#### PROBLEM DETAILS:
Please turn everything from the line containing "Locate an element on the screen. The" down to the line containing "The image size" into a JSON list of strings, one string per line and no blank lines. Leave the pictures out.

#### EXERCISE INPUT:
------------------------------------

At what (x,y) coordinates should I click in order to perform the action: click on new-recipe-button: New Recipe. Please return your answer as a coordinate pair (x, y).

------------------------------------

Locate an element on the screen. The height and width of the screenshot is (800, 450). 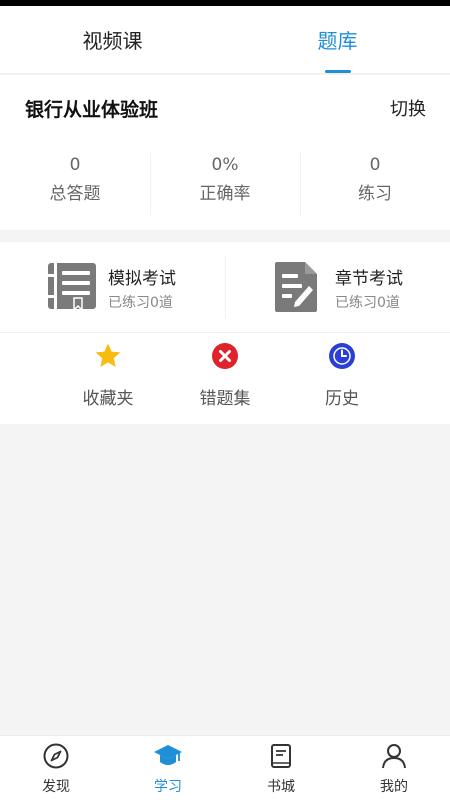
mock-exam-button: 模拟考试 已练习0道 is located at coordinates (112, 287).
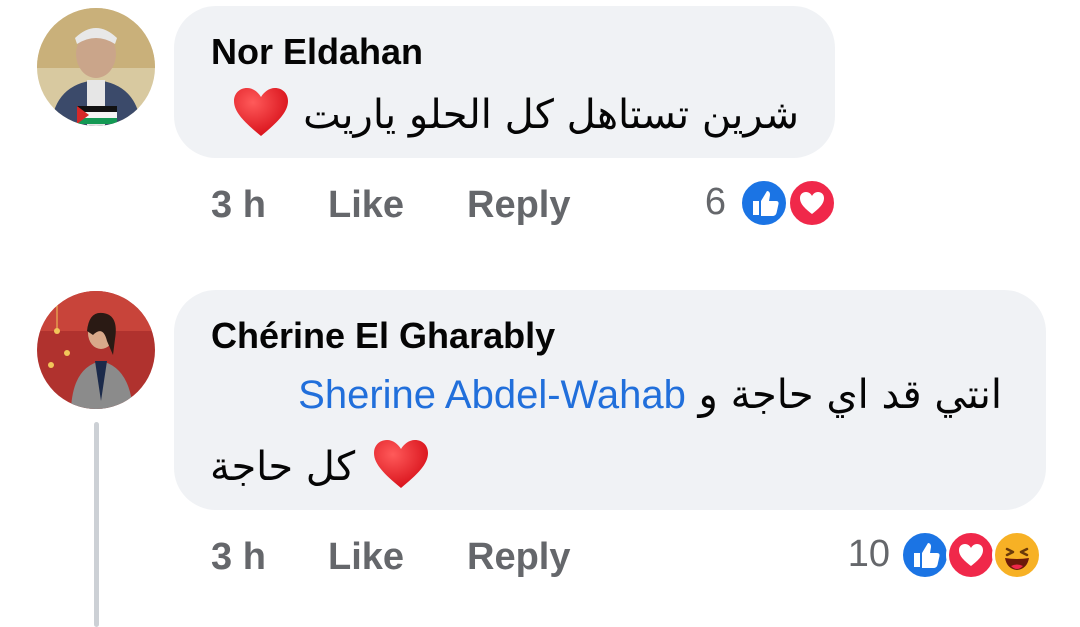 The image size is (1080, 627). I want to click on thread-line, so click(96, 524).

------------------------------------

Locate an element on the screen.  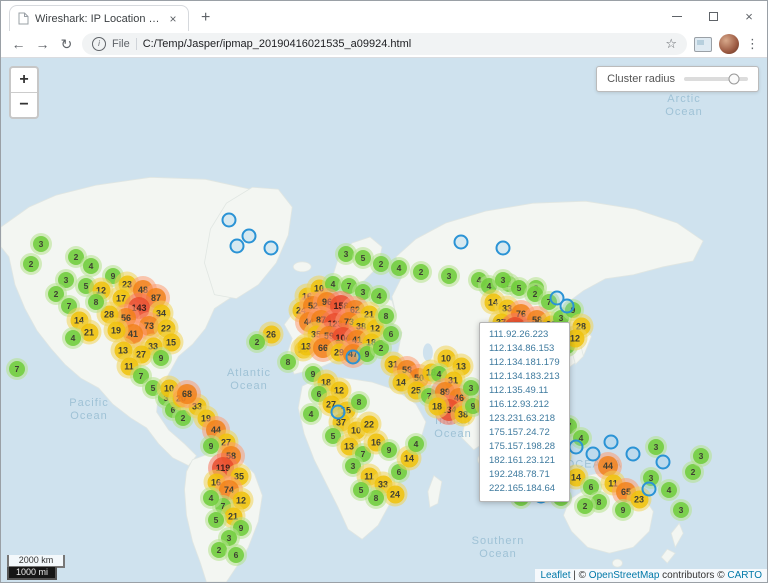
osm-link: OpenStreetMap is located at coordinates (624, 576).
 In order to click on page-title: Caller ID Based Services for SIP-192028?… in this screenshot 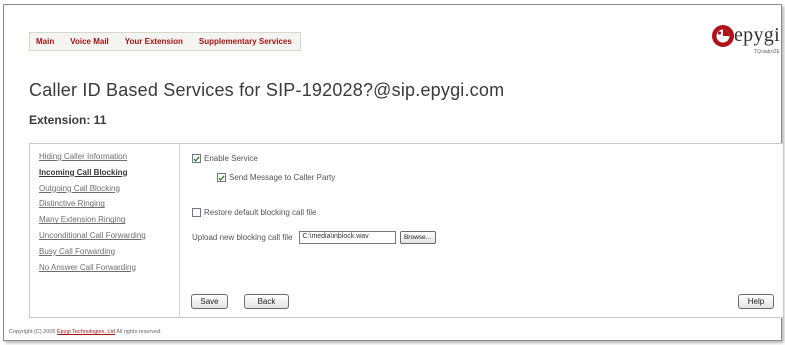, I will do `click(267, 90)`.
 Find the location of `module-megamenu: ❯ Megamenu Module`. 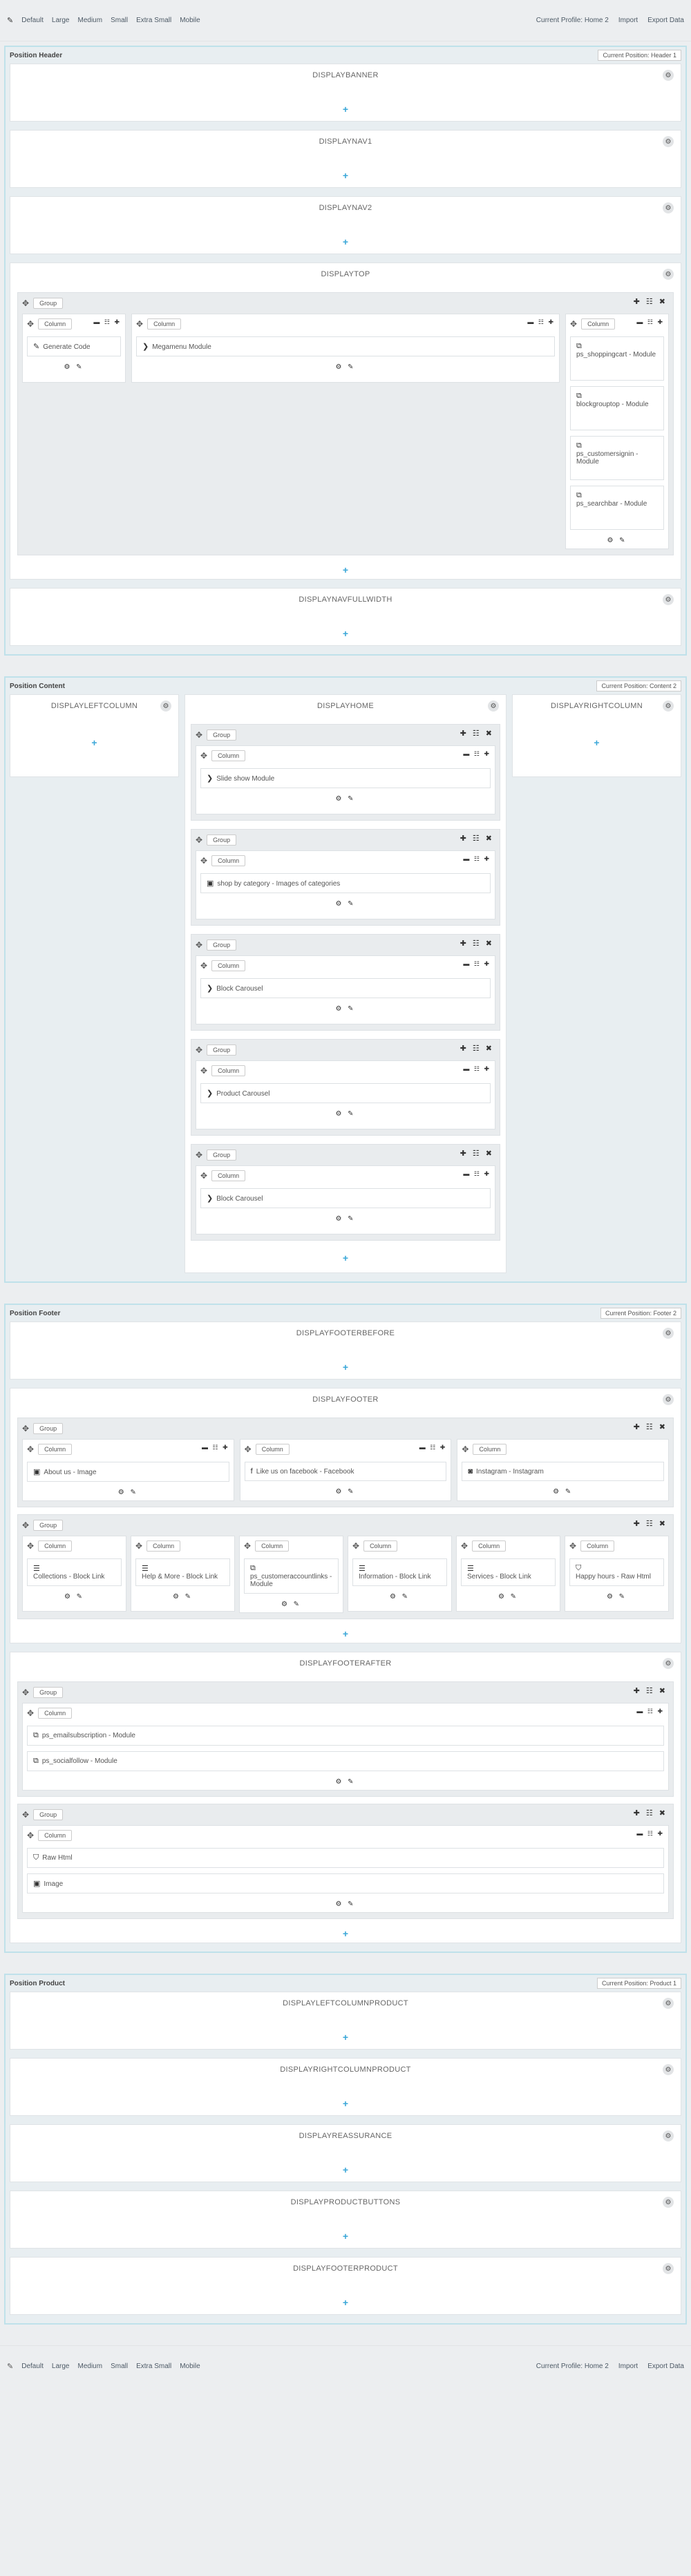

------------------------------------

#### RESULT BELOW:
[
  "Locate an element on the screen. The height and width of the screenshot is (800, 450). ",
  "mock-exam-button: 模拟考试 已练习0道 is located at coordinates (112, 287).",
  " The image size is (1080, 627). I want to click on thread-line, so click(96, 524)."
]